Ronson examines the relatively recent phenomenon of people changing their behavior, losing their livelihood, or getting exiled from polite society due to negative attention, often ginned up via social media sites.

It begins when Ronson notices a spambot named "Jon Ronson" unleashed on Twitter, with his photo attached, babbling nonsensically about fictional gastronomic adventures. Ronson tracks this back to a couple of arrogant Internet wannabe-entrepreneurs who refuse to take down the bot when asked politely. Ronson organizes a mini-campaign of ridicule and abhorrence, which saves the day: the spambot is removed. Good news, right?

Well, in that instance perhaps. Ronson expands his investigation through various case studies: a journalist who gets caught making up quotes; the girl who made a stupid tweet about AIDS in Africa; the race-car executive whose fondness for sado-masochism was revealed; the girl (a different girl) who posted a Facebook photo mocking a "silence and respect" sign at Arlington National Cemetery; and more.

Details and results differ. To put it mildly. Ronson is somewhat bemused by his failure to find an overarching, universal, story. (Malcolm Gladwell would have.) Some shamees have their lives irretrievably altered; but some don't. Some handle it well, some don't. Sometimes the social outrage is well-earned, in some cases it's totally out of proportion to the offense.

That's OK. With Ronson, following him on his wide-eyed, open-minded journey is the reward.

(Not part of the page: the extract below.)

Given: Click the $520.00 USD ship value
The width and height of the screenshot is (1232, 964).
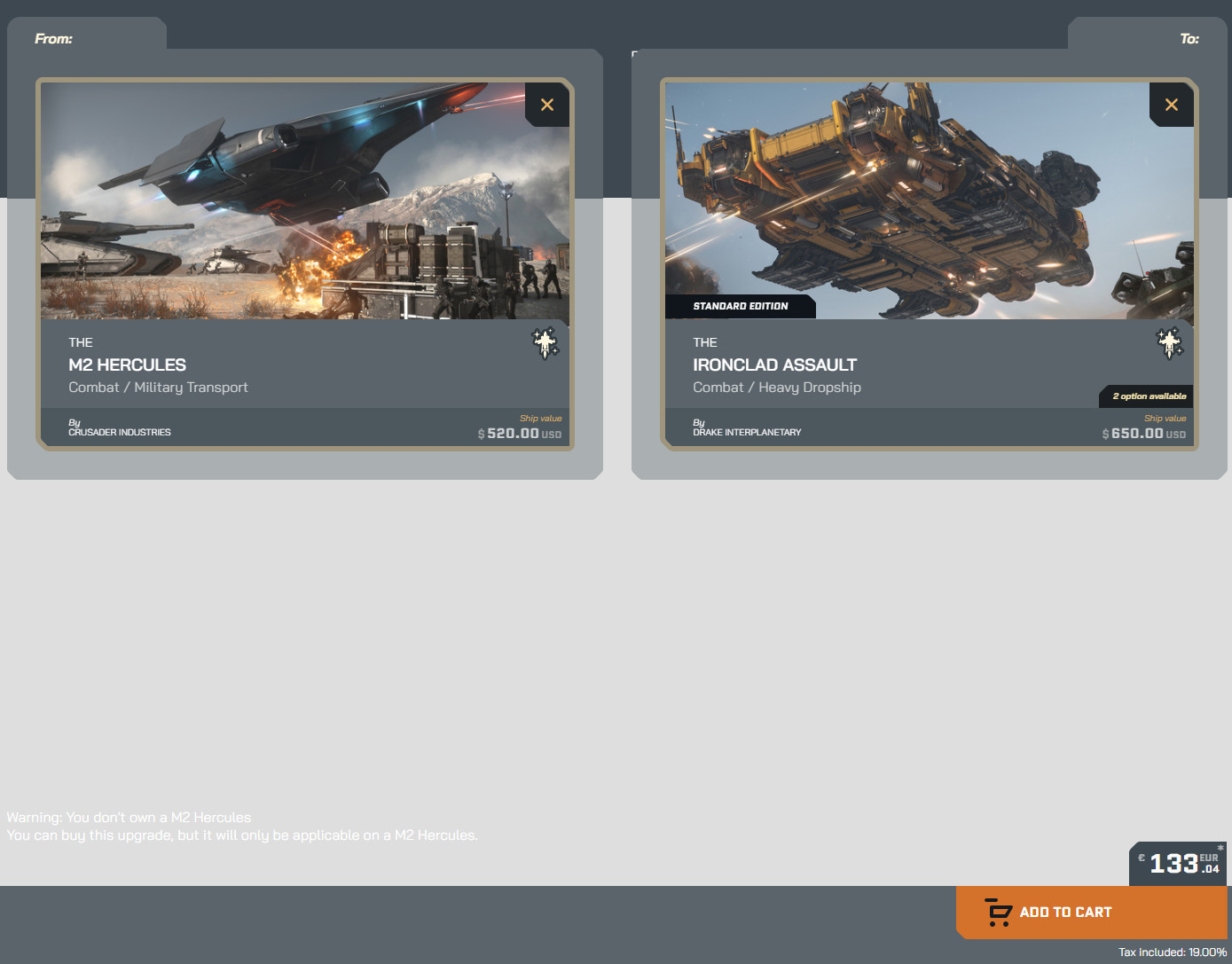Looking at the screenshot, I should click(520, 434).
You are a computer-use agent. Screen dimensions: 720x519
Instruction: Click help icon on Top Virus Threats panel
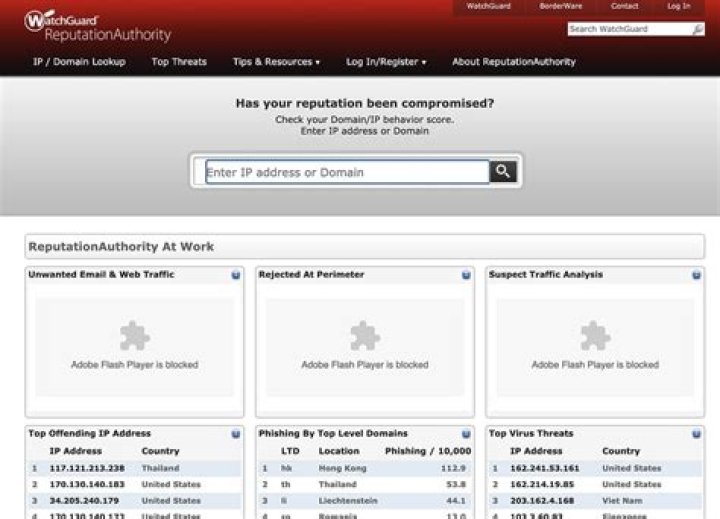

Oddly enough: even though NJ's ex-Governor Jim McGreevey is profiled (he's now working in prison reform and ex-convict rehab), Bill Clinton and Monica Lewinsky are absent. Too obvious? What brought this to mind was Lewinsky's most recent career move: public discussion of public shaming herself, giving a Vanity Fair interview in 2014 ("Shame and Survival"); a TED talk in 2015 ("The Price of Shame") And a Guardian interview just the other day (" Monica Lewinsky: ‘The shame sticks to you like tar’")

Oh, wait. The interviewer in that last link is Jon Ronson. Never mind.